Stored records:
■ ■ ■ ■

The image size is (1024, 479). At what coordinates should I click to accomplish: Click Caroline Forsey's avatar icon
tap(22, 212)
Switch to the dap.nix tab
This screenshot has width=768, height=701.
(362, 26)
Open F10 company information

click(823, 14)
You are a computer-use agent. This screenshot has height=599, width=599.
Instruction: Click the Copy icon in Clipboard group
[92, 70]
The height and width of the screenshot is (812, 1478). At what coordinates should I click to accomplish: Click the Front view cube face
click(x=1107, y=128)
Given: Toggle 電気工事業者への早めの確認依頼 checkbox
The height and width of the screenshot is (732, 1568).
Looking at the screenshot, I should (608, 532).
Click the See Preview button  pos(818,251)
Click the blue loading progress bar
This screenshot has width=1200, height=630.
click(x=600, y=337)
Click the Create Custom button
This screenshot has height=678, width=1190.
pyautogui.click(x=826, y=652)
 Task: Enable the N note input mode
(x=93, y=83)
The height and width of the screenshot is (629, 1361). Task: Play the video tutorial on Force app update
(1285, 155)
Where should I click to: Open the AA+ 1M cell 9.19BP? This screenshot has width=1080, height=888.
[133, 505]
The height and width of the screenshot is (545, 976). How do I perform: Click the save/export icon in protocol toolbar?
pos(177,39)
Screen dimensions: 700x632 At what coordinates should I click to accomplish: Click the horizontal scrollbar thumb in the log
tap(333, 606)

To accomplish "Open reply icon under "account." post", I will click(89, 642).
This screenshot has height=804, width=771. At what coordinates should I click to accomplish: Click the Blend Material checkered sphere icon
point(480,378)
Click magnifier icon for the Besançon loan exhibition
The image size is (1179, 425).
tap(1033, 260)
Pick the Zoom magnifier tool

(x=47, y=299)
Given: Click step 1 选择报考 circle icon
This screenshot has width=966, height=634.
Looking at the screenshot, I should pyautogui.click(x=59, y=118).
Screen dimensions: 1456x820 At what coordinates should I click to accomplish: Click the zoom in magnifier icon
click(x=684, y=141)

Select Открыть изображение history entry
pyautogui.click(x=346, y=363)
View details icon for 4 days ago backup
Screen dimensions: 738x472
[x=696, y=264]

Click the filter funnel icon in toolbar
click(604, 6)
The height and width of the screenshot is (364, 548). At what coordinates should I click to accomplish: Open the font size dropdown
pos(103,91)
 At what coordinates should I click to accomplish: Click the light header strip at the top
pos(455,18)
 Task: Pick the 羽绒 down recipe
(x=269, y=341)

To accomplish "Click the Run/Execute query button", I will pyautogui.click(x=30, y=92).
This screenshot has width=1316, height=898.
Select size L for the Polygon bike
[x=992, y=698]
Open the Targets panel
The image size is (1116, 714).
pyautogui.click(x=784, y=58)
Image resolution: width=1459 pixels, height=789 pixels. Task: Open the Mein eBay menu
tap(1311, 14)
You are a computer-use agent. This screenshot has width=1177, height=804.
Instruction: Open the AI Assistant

■ ■ ■ ■

EXERCISE DESCRIPTION
Please print exactly the lines from the one containing "has width=1177, height=804." through the last line of the records, both included, and nothing else.

RESPONSE TO THE TASK
You are a computer-use agent. This screenshot has width=1177, height=804.
Instruction: Open the AI Assistant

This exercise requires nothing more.